• **DIRECTIONS**
a – For each statement below, say whether it agrees with the Beatles article that follows, answering yes or no and quoting the words of the article that decide it. (i) The article names the 1+ Blu-ray video collection set as the previous year's release. (ii) The article says singles have become more popular than LPs during the vinyl resurgence. (iii) The article says Rarities includes some items that are still unavailable on CD.
b – Write what comes next in the Beatles article below, starting after its last sentence.
***** READING TEXT
For the past few years, sometime between now and
autumn, the keepers of The Beatles’ archives—Capitol Records in conjunction
with Universal Music—have announced a major release to coincide with the coming
holiday season. Last year we got the 1+
Blu-ray video collection set. The year before that was the landmark mono vinyl
box (as well as Criterion’s superb Blu-ray of A Hard Day’s Night). The year before that was a second volume of
BBC sessions, the year before that was a deluxe release of the Magical Mystery Tour film, and so on.
With so much Beatles product squirming around out there, it’s surprising that
there are still some things that deserve to get yanked out of the archives and
buffed up. Here are eight products Psychobabble wouldn’t mind seeing under the
Christmas tree in 2016.
8. The Singles & EPs Box
All of The Beatles
songs have been rereleased in various configurations, but one configuration
that has not received much attention in recent years is the 45. In the days
before The Beatles convinced the world that the pop album is a genuine piece of
art, the single was considered to be their quintessential medium. A set of all
of those terrific singles gathered in a snazzily designed carrying case would
be pretty neat, whether it was a collection of Capitol sides, Parlophone sides,
or dare I suggest mixing the bloodlines, both. Even with the vinyl resurgence,
singles are not as popular as LPs, yet groups such as The Who, Cream, and The
Turtles have all been the subjects of vinyl singles boxes in recent years. The
Beatles seem a natural addition to that list of groups. The set’s value would
be increased with the addition of all of their EPs and posthumous singles (“Got
to Get You Into My Life” b/w “Helter Skelter”, “Sgt. Pepper’s Lonely Hearts
Club Band/With a Little Help from My Friends” b/w “A Day in the Life”, etc.).
Perhaps an even more
interesting way to repackage all the stuff we already own would be to give The
Beatles’ compilations the same treatment their U.S. albums received in 2014. The
Beatles haven’t been repackaged as often and heedlessly as, say, The Who, but
there are quite a few compilations that would stir some serious nostalgia in
longtime fans. The essential red and blue comps are the only ones that have
received the attention of The Beatles’ catalog proper, but there are also the
more compact hits packages A Collection
of Beatles Oldies and 20 Greatest
Hits (though that one may seem particularly redundant in light of 1); oddball theme sets such as Love Songs, Rock and Roll Music, and Reel
Music (a selection of the most popular songs that appeared in their five
films); and most essential of all, Rarities,
which includes a few items that still aren’t available on CD (alternate mixes
of “And I Love Her”, “I Am the Walrus”, and “Penny Lane”, for example). If Team
Beatles really wanted to get creative, it could add some of the stranger
compilations released outside the UK and U.S., such as The Essential Beatles from Australia, The World’s Best from Germany, or Por Siempre Beatles from Spain.
**********
***** RECORDS SHOWN
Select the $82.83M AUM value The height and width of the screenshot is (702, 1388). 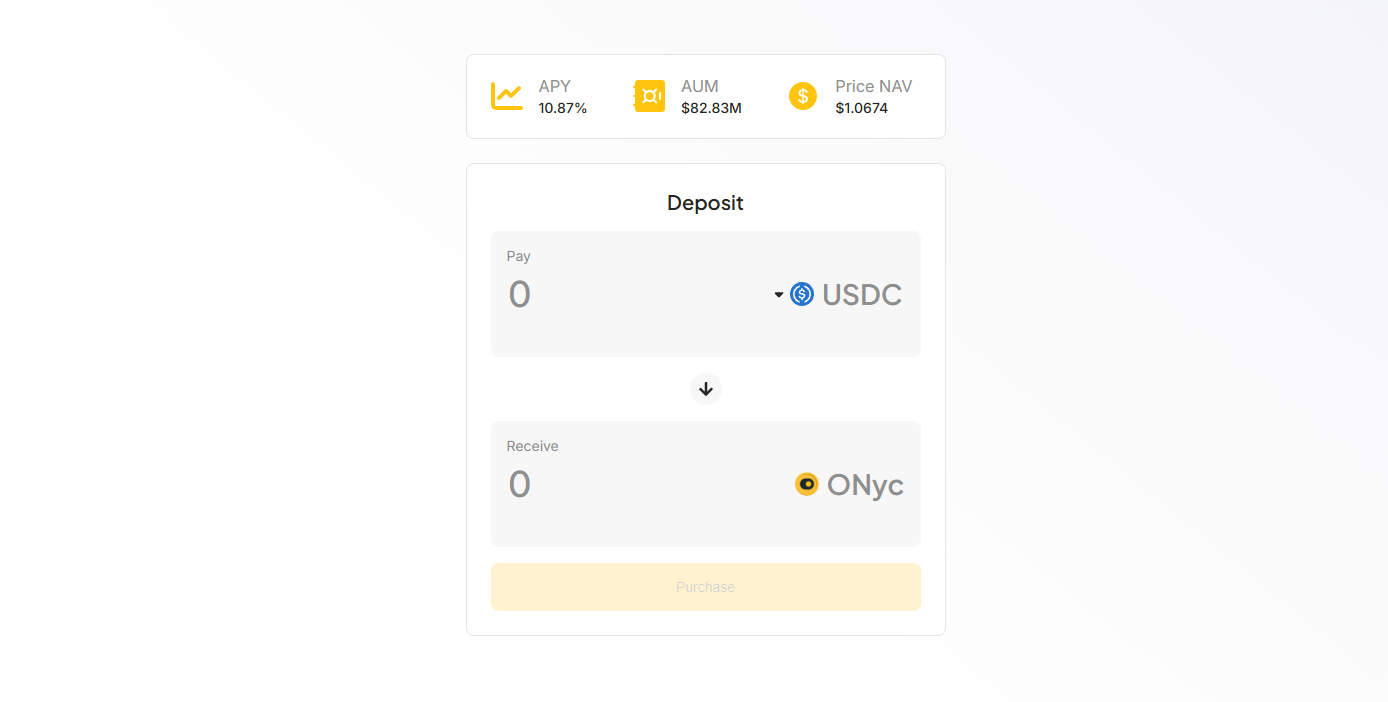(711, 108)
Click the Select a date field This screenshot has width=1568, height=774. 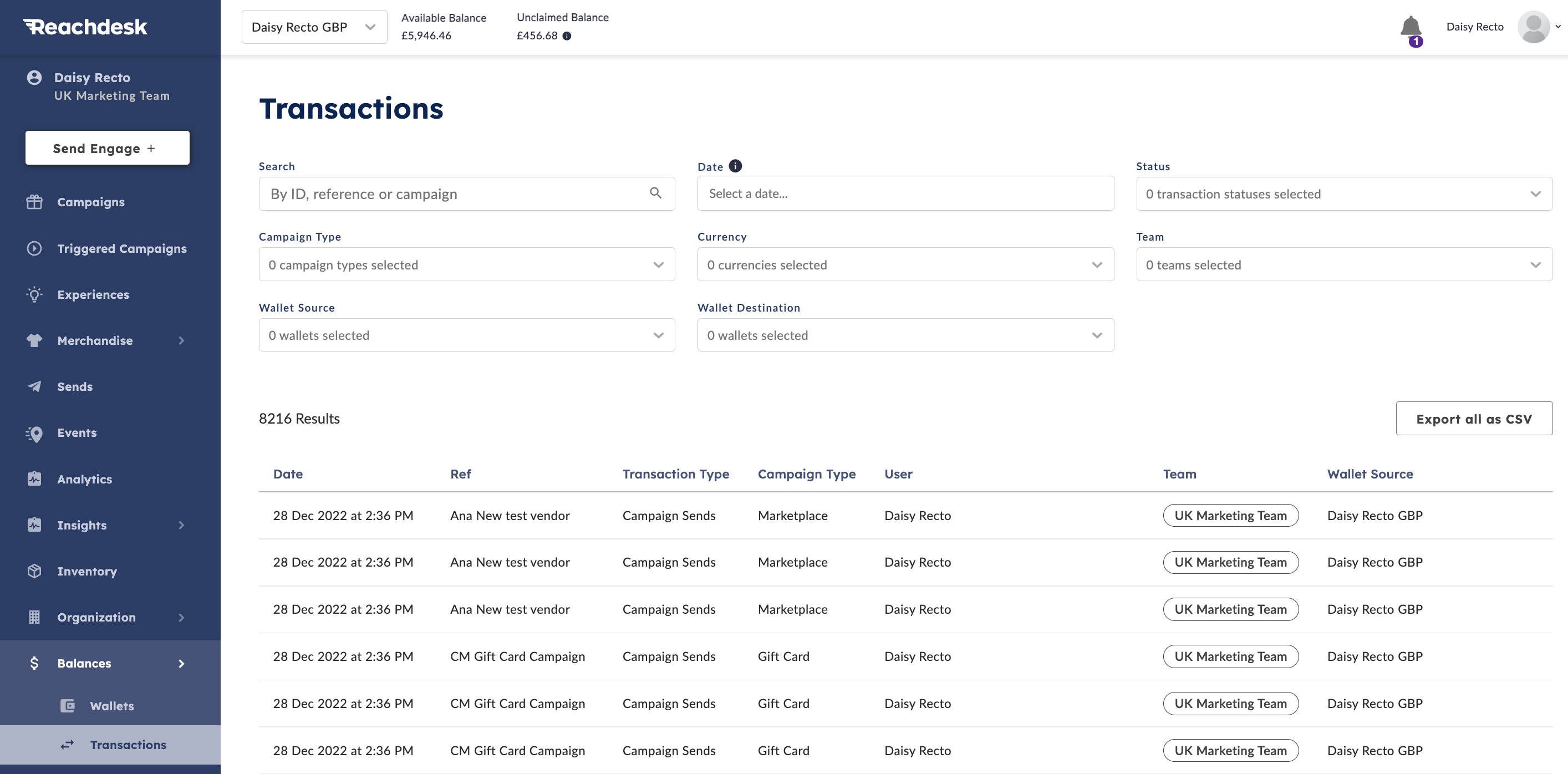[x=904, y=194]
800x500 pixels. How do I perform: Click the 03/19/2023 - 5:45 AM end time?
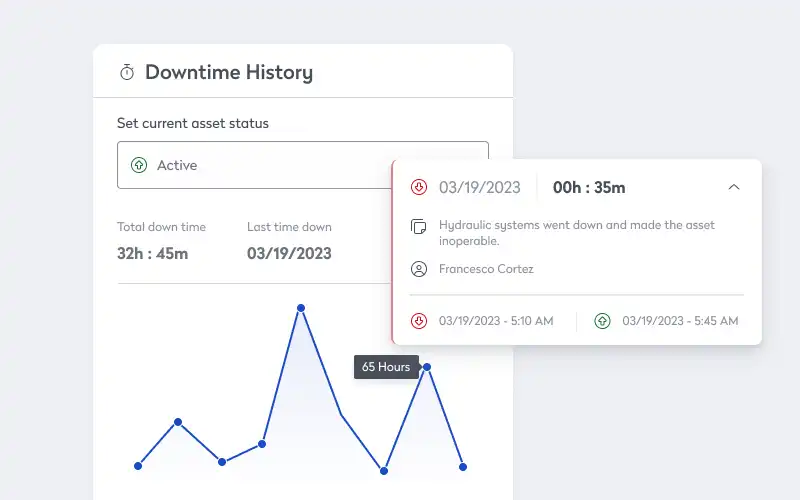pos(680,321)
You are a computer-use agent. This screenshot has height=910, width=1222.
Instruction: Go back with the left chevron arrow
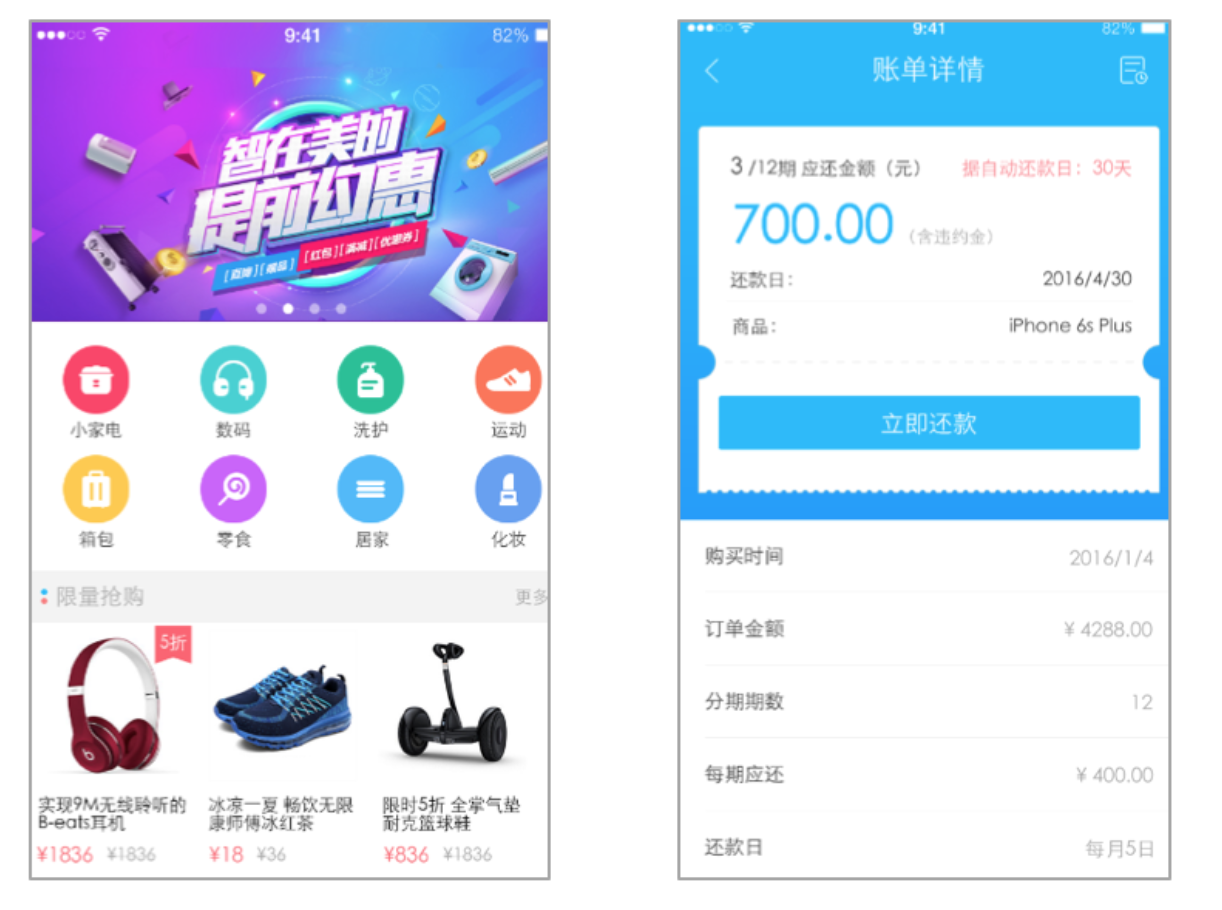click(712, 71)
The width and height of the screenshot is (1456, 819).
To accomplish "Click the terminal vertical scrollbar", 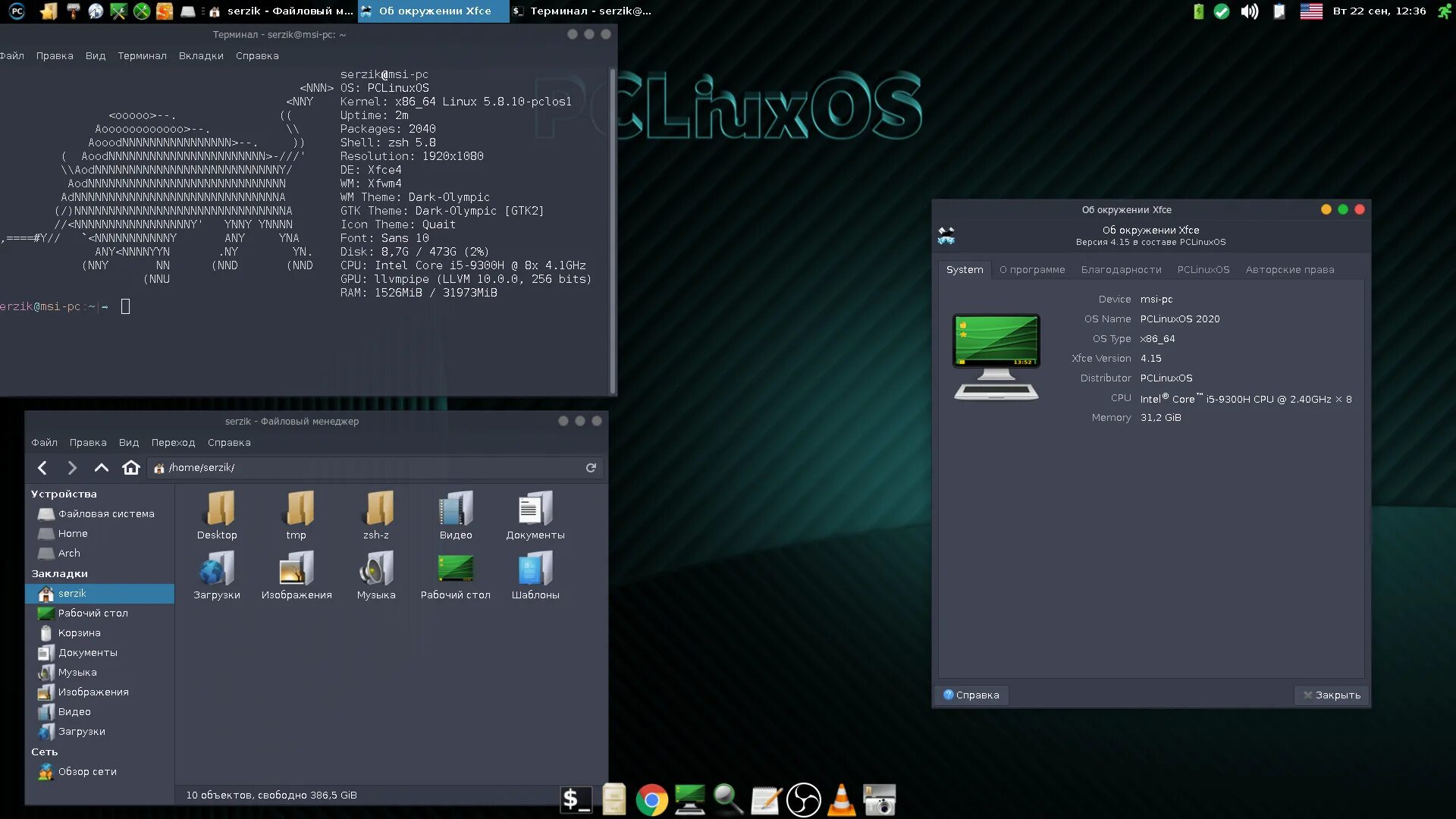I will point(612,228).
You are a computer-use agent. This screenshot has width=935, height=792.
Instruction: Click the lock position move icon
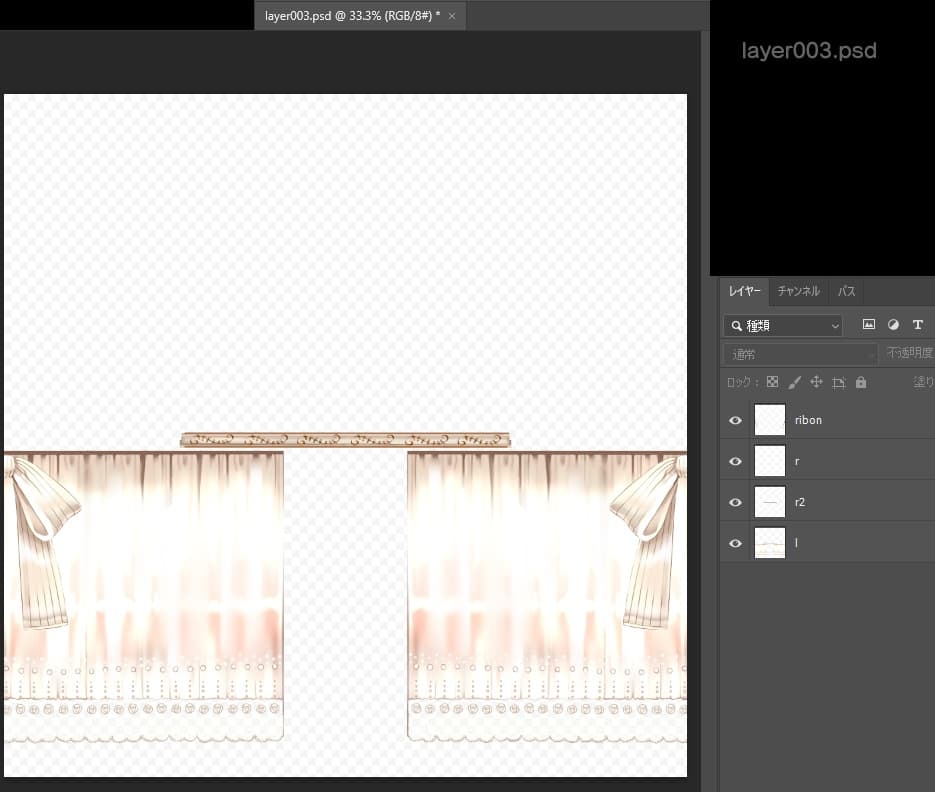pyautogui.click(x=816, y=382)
**********
• **RESPONSES IN ORDER**
a –
(i) Yes: "Last year we got the 1+ Blu-ray video collection set."
(ii) No: "Even with the vinyl resurgence, singles are not as popular as LPs"
(iii) Yes: "which includes a few items that still aren’t available on CD"

b –
6. Analog Stereo LP Box
Three years after
Capitol remastered and rereleased The Beatles’ CDs to much fanfare in 2009, a
vinyl box of their stereo albums slipped out with less attention. The downside
of the set is that it utilized the same digital remasters as the CDs, amounting
to a box of unusually large, black, expensive, and easy-to-scratch CDs. Two
years later, Capitol/UMe put much more care into releasing the band’s mono
records on vinyl, exclusively using analog equipment and ending up with
superior sounding discs. Since the release of the last stereo box was so recent,
it isn’t likely that Capitol/UMe is ready to rerelease it the right way just
yet, but giving the stereo albums the same deluxe treatment afforded to the
mono ones might be something to consider in the future.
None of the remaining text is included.